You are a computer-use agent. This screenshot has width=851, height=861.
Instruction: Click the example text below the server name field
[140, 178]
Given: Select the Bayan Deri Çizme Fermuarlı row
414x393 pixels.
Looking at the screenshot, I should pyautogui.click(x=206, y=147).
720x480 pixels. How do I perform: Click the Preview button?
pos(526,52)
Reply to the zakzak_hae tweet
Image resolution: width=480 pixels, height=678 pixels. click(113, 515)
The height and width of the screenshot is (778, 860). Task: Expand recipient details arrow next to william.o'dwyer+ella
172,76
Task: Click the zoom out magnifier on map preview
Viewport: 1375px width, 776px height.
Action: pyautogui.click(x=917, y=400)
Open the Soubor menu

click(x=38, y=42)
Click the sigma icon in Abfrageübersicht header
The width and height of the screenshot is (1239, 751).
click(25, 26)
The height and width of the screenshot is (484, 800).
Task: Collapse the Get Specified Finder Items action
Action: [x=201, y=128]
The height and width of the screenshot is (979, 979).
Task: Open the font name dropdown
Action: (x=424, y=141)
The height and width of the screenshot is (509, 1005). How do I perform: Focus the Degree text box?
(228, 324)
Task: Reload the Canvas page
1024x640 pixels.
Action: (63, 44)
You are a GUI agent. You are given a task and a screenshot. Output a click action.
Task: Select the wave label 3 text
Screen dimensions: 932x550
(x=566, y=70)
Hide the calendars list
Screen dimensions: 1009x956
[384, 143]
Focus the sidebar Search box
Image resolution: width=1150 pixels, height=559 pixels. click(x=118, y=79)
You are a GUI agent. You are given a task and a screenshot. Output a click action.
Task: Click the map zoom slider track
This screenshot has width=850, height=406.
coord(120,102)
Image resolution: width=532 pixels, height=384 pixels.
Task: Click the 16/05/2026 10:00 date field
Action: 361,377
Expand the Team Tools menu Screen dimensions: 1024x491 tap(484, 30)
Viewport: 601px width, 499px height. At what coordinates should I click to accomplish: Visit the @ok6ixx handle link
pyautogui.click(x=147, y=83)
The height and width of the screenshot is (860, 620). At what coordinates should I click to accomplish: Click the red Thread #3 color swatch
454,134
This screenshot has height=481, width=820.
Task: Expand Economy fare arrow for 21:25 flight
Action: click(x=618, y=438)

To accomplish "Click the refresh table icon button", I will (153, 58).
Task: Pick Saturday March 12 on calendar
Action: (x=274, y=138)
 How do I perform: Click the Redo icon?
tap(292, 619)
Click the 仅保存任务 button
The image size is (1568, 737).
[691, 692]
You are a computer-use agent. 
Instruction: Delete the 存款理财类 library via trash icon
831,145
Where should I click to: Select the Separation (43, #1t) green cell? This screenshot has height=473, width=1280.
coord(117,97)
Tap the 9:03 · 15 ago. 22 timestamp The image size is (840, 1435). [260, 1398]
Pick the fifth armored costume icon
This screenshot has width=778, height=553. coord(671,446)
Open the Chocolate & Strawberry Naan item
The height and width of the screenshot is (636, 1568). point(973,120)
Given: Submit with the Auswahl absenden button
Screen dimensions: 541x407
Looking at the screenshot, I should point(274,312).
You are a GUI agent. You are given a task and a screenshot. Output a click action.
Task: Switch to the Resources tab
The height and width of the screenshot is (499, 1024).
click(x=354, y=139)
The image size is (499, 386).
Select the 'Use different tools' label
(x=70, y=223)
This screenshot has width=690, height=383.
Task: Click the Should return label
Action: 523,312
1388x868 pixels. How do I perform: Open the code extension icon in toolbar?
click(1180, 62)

**Exercise:** Up to and including the line with "Click the sigma", print every line of the material above, starting from its first line, exactly.

**Expected answer:**
You are a computer-use agent. This screenshot has width=851, height=861.
Instruction: Click the example text below the server name field
[140, 178]
Given: Select the Bayan Deri Çizme Fermuarlı row
414x393 pixels.
Looking at the screenshot, I should pyautogui.click(x=206, y=147).
720x480 pixels. How do I perform: Click the Preview button?
pos(526,52)
Reply to the zakzak_hae tweet
Image resolution: width=480 pixels, height=678 pixels. click(113, 515)
The height and width of the screenshot is (778, 860). Task: Expand recipient details arrow next to william.o'dwyer+ella
172,76
Task: Click the zoom out magnifier on map preview
Viewport: 1375px width, 776px height.
Action: pyautogui.click(x=917, y=400)
Open the Soubor menu

click(x=38, y=42)
Click the sigma icon in Abfrageübersicht header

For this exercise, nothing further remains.